▶ _Provided text_
○ ○ ○ ○

Sport=Mountaineering

Mountaineering combines hiking and climbing into an activity, where the goal is to reach points of interest in mountainous regions, be that summits, viewpoints on ridges, saddles or sometimes even huts. Typically, the terrain is neither welcoming to easy walking without any preparations nor are the climbs so spectacular as to merit mapping them as climbing=route.

For a start, there is only one OnTheGround feature, that supports exercising this sport, and that is “mountaineering=route”. This must not be understood as a route relation. It is used solely on linear ways. Those ways can have other attributes, e.g: highway=path, sac_scale=*alpine*, trail_visibility=*, assisted_trail=*, trail_blazed=*, climbing:grade:uiaa=*, and so on.

There are several things to consider: Most of what is currently tagged sac_scale=difficult|demanding_hiking in the OSM database will happily fit. The community did act in concert on this, as far as I observe. mountaineering=route should work as a substitute for highway=path in many cases, where trail=visibility=no, eg. on scree or bare_rock where trail_blazing=markers|cairns.

The other, how to word this, that it does not give a blank permit on just dropping gpx of random scramblings? And more?

Structurally, your proposed tagging seems to treat sport=mountaineering as the main tag that is then refined with mountaineering=* subtags. This is unusual because sport=* normally works the other way around: As a subtag for tags such as leisure=pitch. I feel it would be more standard to have a physical main tag (maybe leisure=mountaineering_route or something like that).

○ ○ ○ ○

▶ _Record list_
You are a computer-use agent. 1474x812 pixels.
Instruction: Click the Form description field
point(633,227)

○ ○ ○ ○

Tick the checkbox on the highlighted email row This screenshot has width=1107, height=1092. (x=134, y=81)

○ ○ ○ ○

▶ _Work to do_
Reproduce the mountaineering tagging text from the top of this page word for word, in full.

▶ _Written solution_
Sport=Mountaineering

Mountaineering combines hiking and climbing into an activity, where the goal is to reach points of interest in mountainous regions, be that summits, viewpoints on ridges, saddles or sometimes even huts. Typically, the terrain is neither welcoming to easy walking without any preparations nor are the climbs so spectacular as to merit mapping them as climbing=route.

For a start, there is only one OnTheGround feature, that supports exercising this sport, and that is “mountaineering=route”. This must not be understood as a route relation. It is used solely on linear ways. Those ways can have other attributes, e.g: highway=path, sac_scale=*alpine*, trail_visibility=*, assisted_trail=*, trail_blazed=*, climbing:grade:uiaa=*, and so on.

There are several things to consider: Most of what is currently tagged sac_scale=difficult|demanding_hiking in the OSM database will happily fit. The community did act in concert on this, as far as I observe. mountaineering=route should work as a substitute for highway=path in many cases, where trail=visibility=no, eg. on scree or bare_rock where trail_blazing=markers|cairns.

The other, how to word this, that it does not give a blank permit on just dropping gpx of random scramblings? And more?

Structurally, your proposed tagging seems to treat sport=mountaineering as the main tag that is then refined with mountaineering=* subtags. This is unusual because sport=* normally works the other way around: As a subtag for tags such as leisure=pitch. I feel it would be more standard to have a physical main tag (maybe leisure=mountaineering_route or something like that).